━━━ Texto exibido ━━━

Ele observa que, nesse cenário, as plataformas digitais operam com uma lógica cada vez mais veloz e superficial. As interações, explica, são “intuitivas, efêmeras, fluidas e viciantes”, o que leva as pessoas a basear seus comportamentos em um fluxo constante de dados que recebem sem análise crítica. “A educação midiática entra justamente para romper esse ciclo automático de consumo e devolução de informação”, completa.
A luz da tela que amplia o olhar
Embora as políticas públicas avancem, a prática caminha devagar. Brito observa que poucas redes de ensino no país estruturaram de forma consistente um currículo de educação midiática. “O que vemos são experiências pontuais, projetos inovadores em escolas públicas e privadas que estão testando caminhos,” diz. Ele cita o exemplo da Escola MOPI, no Rio de Janeiro, que revisou seu currículo para incluir o uso crítico da tecnologia e da inteligência artificial em 2026. “É um trabalho cuidadoso, que começa com formação docente e passa pela integração das mídias em diferentes áreas do conhecimento.”
Outro caso inspirador vem das Naves do Conhecimento, projeto da Secretaria de Ciência e Tecnologia do Rio de Janeiro, que oferece oficinas e formações voltadas ao uso consciente das mídias digitais. “São espaços de experimentação, de formação cidadã e de encontro entre tecnologia e cultura local. Quando os jovens produzem mídia sobre os próprios territórios, aprendem a interpretar o mundo a partir de onde vivem,” explica.
Iniciativas como essas mostram que a educação midiática não depende apenas de infraestrutura, mas de intencionalidade e curadoria, o que reforça o papel pedagógico da escola no ecossistema informacional.
Para as escolas que ainda não começaram esse percurso, Brito recomenda um passo simples: criar grupos de checagem. “Como temos os grêmios estudantis, podemos ter grupos de verificação de fatos nas escolas,” propõe. “Eles aprendem a checar fontes, comparar versões, perceber a diferença entre opinião e evidência. É um exercício de cidadania e de autonomia intelectual.”
Para apoiar esse movimento, ele destaca o papel de instituições que têm se dedicado à promoção da educação midiática no Brasil e no exterior. Brito cita o Instituto Palavra Aberta e o programa Educamídia, a UNESCO, o Instituto de Tecnologia e Sociedade, além de organizações internacionais como a Common Sense Media e a MediaWise. “Esses centros produzem guias, pesquisas e formações que ajudam escolas e gestores a aprenderem a trabalhar o tema de maneira transversal e contextualizada”, expõe.

━━━ Dados armazenados ━━━

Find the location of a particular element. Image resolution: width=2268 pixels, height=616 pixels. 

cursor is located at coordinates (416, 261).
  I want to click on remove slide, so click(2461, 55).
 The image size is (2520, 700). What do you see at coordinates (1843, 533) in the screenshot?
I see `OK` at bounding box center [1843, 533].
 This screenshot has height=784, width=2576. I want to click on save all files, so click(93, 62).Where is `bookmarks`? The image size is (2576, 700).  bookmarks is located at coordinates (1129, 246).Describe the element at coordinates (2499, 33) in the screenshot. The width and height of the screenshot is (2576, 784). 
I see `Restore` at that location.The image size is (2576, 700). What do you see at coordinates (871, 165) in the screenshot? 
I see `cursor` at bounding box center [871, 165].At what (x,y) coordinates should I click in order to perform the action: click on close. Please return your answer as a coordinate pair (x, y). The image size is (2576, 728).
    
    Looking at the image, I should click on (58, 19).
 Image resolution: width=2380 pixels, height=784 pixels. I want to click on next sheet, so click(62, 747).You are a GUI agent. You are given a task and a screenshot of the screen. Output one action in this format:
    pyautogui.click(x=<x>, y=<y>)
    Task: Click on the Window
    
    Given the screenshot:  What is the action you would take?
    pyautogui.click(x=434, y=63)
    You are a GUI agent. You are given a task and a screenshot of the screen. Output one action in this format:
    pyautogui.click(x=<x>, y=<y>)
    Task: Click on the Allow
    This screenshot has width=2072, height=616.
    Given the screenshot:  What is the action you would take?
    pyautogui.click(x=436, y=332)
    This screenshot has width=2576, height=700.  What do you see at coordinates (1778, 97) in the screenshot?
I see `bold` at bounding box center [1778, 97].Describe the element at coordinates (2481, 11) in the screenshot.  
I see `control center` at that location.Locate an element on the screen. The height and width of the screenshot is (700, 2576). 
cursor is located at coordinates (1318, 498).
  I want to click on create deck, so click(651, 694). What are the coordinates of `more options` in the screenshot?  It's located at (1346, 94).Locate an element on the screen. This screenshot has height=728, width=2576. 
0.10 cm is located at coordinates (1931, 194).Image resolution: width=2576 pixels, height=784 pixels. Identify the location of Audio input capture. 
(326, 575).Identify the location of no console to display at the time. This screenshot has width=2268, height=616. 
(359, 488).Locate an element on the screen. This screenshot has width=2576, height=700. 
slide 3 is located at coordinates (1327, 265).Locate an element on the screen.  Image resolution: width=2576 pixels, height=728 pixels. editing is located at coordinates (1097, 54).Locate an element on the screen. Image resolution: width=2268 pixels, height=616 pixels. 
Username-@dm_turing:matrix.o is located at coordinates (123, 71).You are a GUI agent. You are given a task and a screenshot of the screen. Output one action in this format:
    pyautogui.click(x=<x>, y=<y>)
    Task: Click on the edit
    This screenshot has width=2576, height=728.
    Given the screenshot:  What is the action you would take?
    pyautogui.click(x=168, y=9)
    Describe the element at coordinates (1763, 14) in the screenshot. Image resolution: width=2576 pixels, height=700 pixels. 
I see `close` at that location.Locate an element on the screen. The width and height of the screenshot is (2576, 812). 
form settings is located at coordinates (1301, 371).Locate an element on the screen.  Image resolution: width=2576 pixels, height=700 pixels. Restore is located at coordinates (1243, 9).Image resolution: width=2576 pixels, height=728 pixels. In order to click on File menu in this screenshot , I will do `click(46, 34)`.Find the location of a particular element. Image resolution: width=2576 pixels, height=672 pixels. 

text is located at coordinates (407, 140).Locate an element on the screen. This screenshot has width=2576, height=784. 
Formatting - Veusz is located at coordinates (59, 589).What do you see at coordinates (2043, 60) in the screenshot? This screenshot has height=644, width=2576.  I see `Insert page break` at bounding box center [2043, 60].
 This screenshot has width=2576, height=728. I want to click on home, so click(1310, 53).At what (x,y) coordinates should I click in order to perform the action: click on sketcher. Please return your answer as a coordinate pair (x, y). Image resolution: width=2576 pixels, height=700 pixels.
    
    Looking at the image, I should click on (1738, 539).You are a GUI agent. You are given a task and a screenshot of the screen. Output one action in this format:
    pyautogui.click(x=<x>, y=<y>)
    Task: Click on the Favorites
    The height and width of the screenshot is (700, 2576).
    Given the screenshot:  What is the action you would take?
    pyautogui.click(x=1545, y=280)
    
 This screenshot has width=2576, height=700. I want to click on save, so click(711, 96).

━━━

Tarefas obrigatórias:
(A) Transcreva do texto sobre educação midiática o trecho que vai de "Outro caso inspirador" a "no ecossistema informacional.".
(B) Diga se cada afirmação concorda com o texto sobre educação midiática, respondendo sim ou não e citando literalmente as palavras do texto que decidem a resposta: (i) Brito afirma que muitas redes de ensino no país já estruturaram de forma consistente um currículo de educação midiática; (ii) as Naves do Conhecimento são um projeto da Secretaria de Ciência e Tecnologia do Rio de Janeiro; (iii) para as escolas que ainda não começaram esse percurso, Brito recomenda criar grupos de checagem.
Os registros não têm nenhum papel nesta atividade.

Resultados por tarefa:
(A)
Outro caso inspirador vem das Naves do Conhecimento, projeto da Secretaria de Ciência e Tecnologia do Rio de Janeiro, que oferece oficinas e formações voltadas ao uso consciente das mídias digitais. “São espaços de experimentação, de formação cidadã e de encontro entre tecnologia e cultura local. Quando os jovens produzem mídia sobre os próprios territórios, aprendem a interpretar o mundo a partir de onde vivem,” explica.
Iniciativas como essas mostram que a educação midiática não depende apenas de infraestrutura, mas de intencionalidade e curadoria, o que reforça o papel pedagógico da escola no ecossistema informacional.

(B)
(i) Não: "poucas redes de ensino no país estruturaram de forma consistente um currículo de educação midiática".
(ii) Sim: "projeto da Secretaria de Ciência e Tecnologia do Rio de Janeiro".
(iii) Sim: "Brito recomenda um passo simples: criar grupos de checagem".